■ **Problem to solve**
Once you find a line containing the word "Directory" in the entries below, copy it.

■ **Material supplied**
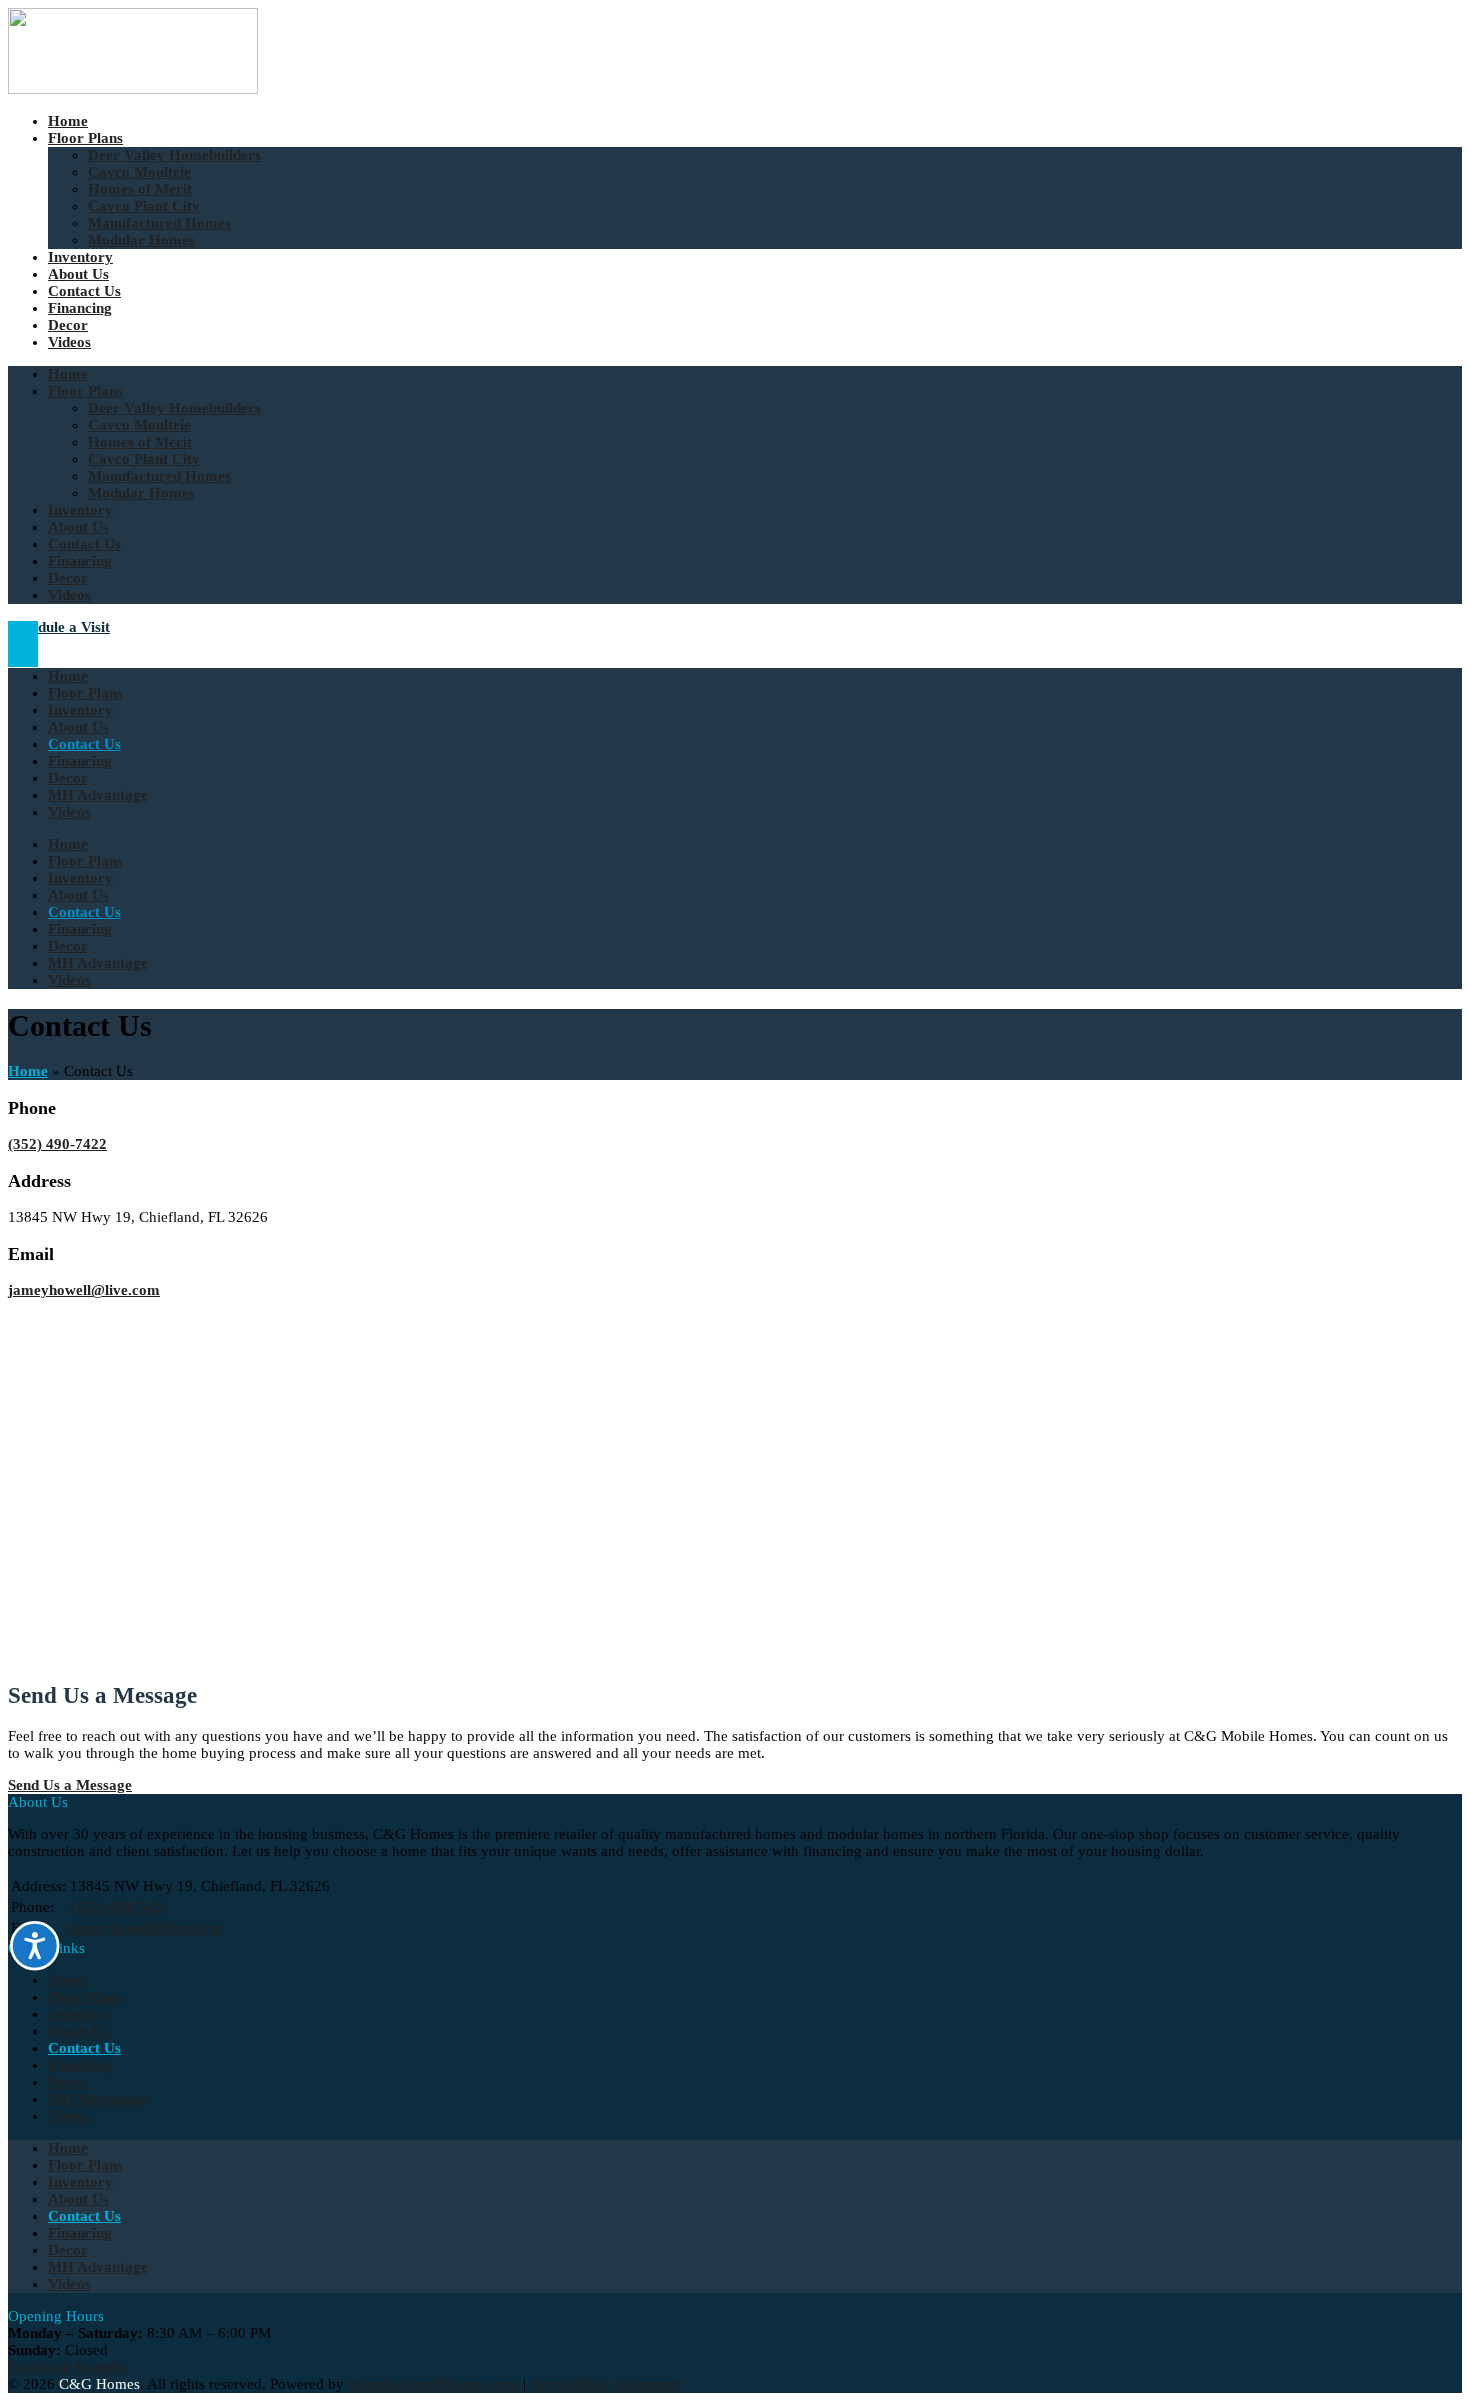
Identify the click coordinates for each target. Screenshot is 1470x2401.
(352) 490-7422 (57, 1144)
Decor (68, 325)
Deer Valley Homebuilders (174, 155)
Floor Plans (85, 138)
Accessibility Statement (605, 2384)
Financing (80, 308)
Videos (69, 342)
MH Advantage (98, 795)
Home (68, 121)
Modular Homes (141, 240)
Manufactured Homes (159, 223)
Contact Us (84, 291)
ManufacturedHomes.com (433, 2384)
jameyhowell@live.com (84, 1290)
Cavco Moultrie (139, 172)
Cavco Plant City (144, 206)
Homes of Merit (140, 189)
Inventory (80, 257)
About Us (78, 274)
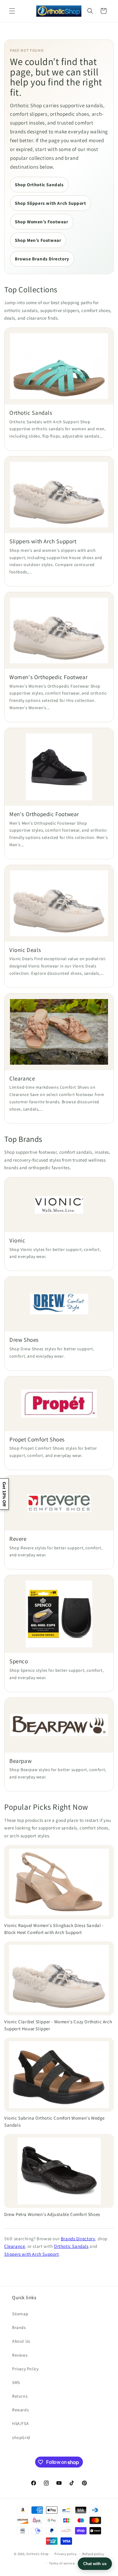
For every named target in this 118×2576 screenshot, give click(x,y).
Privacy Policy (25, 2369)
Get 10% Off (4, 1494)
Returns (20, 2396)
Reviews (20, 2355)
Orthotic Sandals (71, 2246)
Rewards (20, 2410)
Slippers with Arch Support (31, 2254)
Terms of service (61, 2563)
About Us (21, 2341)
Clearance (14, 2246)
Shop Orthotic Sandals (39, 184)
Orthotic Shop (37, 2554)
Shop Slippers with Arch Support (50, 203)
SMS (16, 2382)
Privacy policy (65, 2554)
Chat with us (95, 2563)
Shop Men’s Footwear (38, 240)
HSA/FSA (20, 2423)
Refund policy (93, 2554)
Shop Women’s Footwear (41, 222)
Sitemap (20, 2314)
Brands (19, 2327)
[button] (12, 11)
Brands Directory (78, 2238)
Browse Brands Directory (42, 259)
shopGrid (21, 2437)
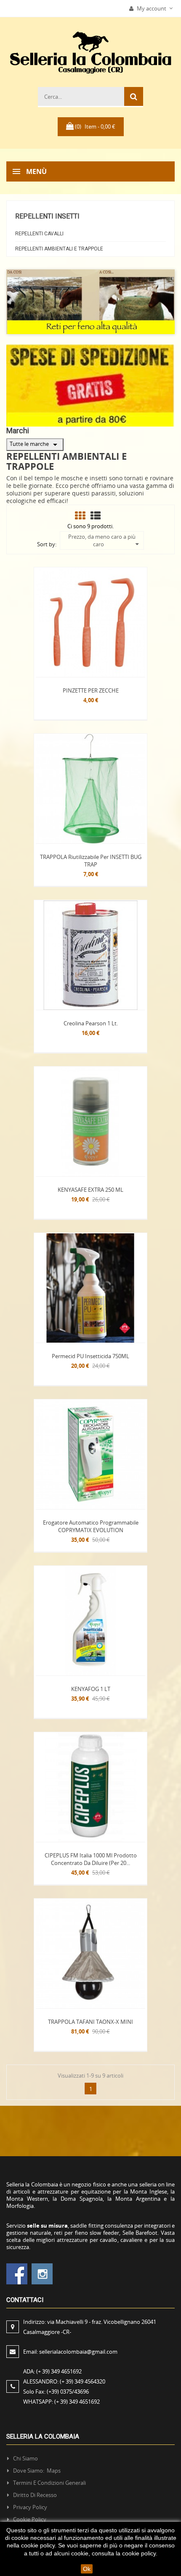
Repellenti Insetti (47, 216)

■ **Result below**
Brands Directory (78, 2238)
Browse Brands Directory (42, 259)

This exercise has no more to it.